Dark Heart Nursery (DHN) proudly announces that it is the first organization to positively identify hop latent viroid (HpLVd) as the cause of “dudding” in cannabis. Since 2018, DHN has also been successfully testing for and eliminating HpLVd through a patent-pending clean plant process.

On the heels of this groundbreaking completed research, the company has also announced that project lead Dr. Jeremy Warren has officially joined DHN as Director of Plant Health.

“The positive identification of the HpLVd pathogen and our patent-pending clean plant process to test for and eliminate it represent a significant advance towards keeping cannabis crops healthy and supporting long-term business growth for cultivators,” said Dan Grace, Founder and President of Dark Heart Nursery. “With Dr. Warren at the helm, we are incredibly excited to now offer diagnostic and curative services for HpLVd to licensed cannabis businesses in California, as well as continue our research in identifying and eradicating additional cannabis-infecting pathogens.”

“Dudding” is a colloquial name for a variety of symptoms, which include loss of vigor, stunting, reduction in yield, reduction in potency and changes in morphology. The syndrome was codified in 2017 by Dr. Rick Crum who first coined the phrase “Putative Cannabis Infectious Agent” (PCIA) to describe it. In 2015, Dr. Crum reported that as many as 35 percent of observed plants showed PCIA symptoms.

In 2017, Dark Heart Nursery began working with Dr. Warren to determine the cause of PCIA. Symptomatic and asymptomatic plants were collected, and next generation RNA sequencing was performed to determine a probable cause of the disease. After analysis of the results in November 2017, it was determined that Hop latent viroid (HpLVd) was the most likely candidate pathogen. A genetic test was then developed to aid in differentiating healthy plants from infected plants.

“It is important to note that finding a potential pathogen within a plant was only the first step in determining if the pathogen is indeed causing the disease in question,” said Dr. Warren. “To demonstrate causality, healthy plants were inoculated with an infectious clone of HpLVd to confirm that the developed symptoms were consistent with PCIA. Our team monitored these infected plants, as well as controlled (healthy) plants for three months to track symptom development. After this time, it was apparent that the HpLVd-infected plants were showing symptoms consistent with PCIA, such as yellowing of leaves, malformed leaves and stunted growth. These results confirmed that HpLVd is causing PCIA symptoms in cannabis.”
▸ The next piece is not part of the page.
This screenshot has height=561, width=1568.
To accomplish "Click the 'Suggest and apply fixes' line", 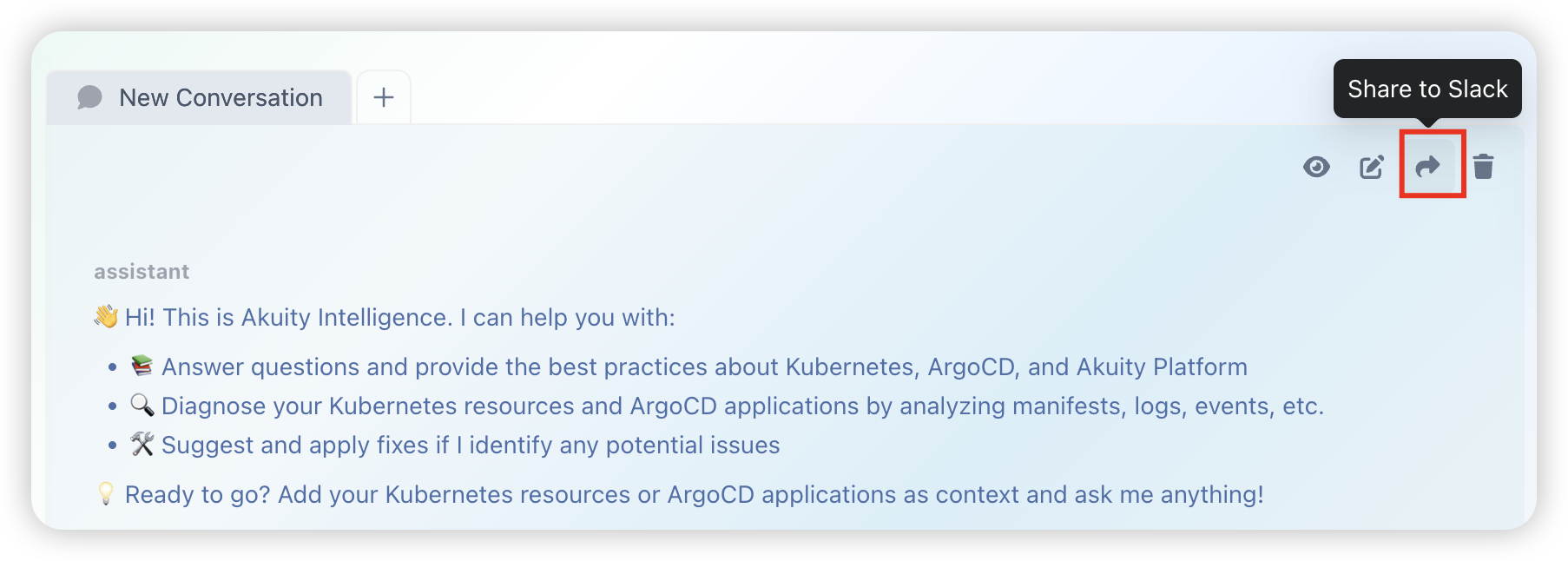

In 2014, DHN established the cannabis industry’s first tissue culture laboratory. Among other areas of research, this lab has focused on the development of clean plant protocols through which cannabis can be cured of pathogens and cataloged for later use. Under the leadership of Research Manager Will Roberts, the company developed a patent-pending clean process, which is capable of reliably eliminating HpLVd from infected specimens. For the last year, Dr. Warren’s discovery and subsequent diagnostic tests have allowed DHN’s lab team to reliably and demonstrably eliminate HpLVd. To date, 31 varietals have been cured of the disease.